Pas ces longues conversations où l’on se disait tout et peu importe quoi, il n’y a pas
si longtemps.
Non, ces petits messages, aux tréfonds de la nuit, à l’heure des
loups.
Ces appels de détresse que seules les brumes nocturnes savent faire jaillir, un vide à
combler, une déprime à déverser, en manque de réceptacle.

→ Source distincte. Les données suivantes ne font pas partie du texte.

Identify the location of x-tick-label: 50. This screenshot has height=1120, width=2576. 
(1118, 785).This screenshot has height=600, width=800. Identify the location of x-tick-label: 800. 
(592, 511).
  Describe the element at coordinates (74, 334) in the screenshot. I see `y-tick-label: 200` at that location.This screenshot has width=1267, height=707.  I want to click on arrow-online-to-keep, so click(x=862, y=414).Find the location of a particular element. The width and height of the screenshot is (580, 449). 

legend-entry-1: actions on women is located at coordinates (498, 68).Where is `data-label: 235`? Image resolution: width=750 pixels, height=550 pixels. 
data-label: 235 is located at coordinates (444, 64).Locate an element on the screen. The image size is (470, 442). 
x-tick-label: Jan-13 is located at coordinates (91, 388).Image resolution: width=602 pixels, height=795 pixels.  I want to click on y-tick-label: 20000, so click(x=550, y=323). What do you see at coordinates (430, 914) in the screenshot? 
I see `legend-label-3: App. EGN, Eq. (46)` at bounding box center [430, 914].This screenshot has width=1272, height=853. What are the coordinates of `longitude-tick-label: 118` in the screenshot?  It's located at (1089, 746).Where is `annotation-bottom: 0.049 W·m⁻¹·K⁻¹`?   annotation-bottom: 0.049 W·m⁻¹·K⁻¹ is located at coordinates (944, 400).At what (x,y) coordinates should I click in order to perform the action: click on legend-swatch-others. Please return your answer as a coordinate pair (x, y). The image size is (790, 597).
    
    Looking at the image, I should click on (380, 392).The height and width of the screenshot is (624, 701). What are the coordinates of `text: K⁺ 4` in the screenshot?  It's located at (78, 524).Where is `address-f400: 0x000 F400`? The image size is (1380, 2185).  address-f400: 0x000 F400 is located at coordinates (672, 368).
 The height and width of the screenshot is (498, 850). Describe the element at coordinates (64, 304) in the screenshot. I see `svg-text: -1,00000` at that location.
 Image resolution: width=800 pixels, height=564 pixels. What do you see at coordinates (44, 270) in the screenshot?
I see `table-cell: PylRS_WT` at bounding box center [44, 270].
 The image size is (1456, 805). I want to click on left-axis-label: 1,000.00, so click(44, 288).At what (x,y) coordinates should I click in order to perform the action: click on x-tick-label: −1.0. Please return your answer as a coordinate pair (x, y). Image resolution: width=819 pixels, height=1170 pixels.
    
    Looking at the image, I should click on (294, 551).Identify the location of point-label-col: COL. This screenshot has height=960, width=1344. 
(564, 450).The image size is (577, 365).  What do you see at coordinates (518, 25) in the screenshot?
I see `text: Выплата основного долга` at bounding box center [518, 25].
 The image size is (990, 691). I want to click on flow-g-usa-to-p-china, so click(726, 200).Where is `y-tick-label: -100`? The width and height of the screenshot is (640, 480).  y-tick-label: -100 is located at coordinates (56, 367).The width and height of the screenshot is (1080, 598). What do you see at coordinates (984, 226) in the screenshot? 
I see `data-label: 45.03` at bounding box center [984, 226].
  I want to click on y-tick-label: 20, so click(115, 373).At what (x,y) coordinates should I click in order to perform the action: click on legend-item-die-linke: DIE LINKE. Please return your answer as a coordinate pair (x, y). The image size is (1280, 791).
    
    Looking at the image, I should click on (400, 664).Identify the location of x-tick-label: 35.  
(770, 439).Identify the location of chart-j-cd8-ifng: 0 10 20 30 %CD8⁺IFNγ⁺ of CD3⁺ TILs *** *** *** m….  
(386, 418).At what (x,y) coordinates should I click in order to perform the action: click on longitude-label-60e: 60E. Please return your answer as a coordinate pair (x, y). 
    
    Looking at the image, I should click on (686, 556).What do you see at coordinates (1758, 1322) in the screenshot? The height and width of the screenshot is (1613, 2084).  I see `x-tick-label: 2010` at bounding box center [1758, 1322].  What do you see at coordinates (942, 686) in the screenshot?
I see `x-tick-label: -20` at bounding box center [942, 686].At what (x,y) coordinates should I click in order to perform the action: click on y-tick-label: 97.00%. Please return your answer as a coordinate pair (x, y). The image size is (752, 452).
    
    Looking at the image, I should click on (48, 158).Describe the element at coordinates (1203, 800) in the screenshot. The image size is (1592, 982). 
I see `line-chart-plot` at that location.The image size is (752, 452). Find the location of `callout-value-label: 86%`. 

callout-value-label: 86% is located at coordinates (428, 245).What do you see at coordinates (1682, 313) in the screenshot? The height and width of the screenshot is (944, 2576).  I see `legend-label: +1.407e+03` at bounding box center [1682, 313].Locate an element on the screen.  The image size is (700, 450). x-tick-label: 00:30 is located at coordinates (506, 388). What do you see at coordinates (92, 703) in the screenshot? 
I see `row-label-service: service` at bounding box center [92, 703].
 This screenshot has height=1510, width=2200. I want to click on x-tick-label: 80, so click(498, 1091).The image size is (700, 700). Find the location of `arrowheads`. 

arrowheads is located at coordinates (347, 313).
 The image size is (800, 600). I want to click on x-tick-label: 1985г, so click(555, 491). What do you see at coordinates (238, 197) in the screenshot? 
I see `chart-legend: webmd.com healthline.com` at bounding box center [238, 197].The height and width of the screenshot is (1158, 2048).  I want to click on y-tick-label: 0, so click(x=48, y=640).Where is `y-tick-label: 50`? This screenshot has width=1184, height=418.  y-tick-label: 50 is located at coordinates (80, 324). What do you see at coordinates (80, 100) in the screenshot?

Ou bien, peu après l’aurore, ces petits mots sur ces détails vestimentaires… Comme ça,
juste pour prévenir.
J’admets… ça me manque, cette insouciance, cette confiance que je qualifierais presque
d’aveugle et que, si je ne l’ai pas brisé, j’ai hélas réussi à sans doute fêler, faire vaciller.
…
Je sors ce petit carnet de la poche intérieure de mon manteau… c’est fou ce que je peux
transporter avec moi, juste pour garder un contact avec ce monde… mais enfin…
Je caresse machinalement la vieille couverture de cuir usé, un léger sourire au coin des
lèvres.
- Oui, ça me manque…
- Qu’as-tu dit, l’Alkëen ?
- Rien qui puisse avoir de l’importance… pour toi du moins, nymphe, rétorque-je en
rangeant le carnet.
La nymphe me regarde fixement et rapproche son visage du mien, comme si j’étais une bête
curieuse.
- Tu es bizarre pour un humain, l’Alkëen.
Décidemment…
- Je ne le sais que trop, on ne cesse pas de me le rappeler… je n’y peux rien, j’ai
besoin d’être original, la réalité m’ennuie par certains de ses aspects… Et je m’appelle John.
- John ? Ce nom te vas bien, lui aussi est étrange.
- Pourtant c’est le mien… Comment dois-je t’appeler ?
La nymphe penche la tête sur le côté, et finit par me dire :
- Toi, je t’aime bien… appelles-moi Sallÿa.
Et sur ces paroles, elle s’élance sur le chemin, et me fait signe de la
suivre :
- Viens, j’ai quelque chose à te montrer.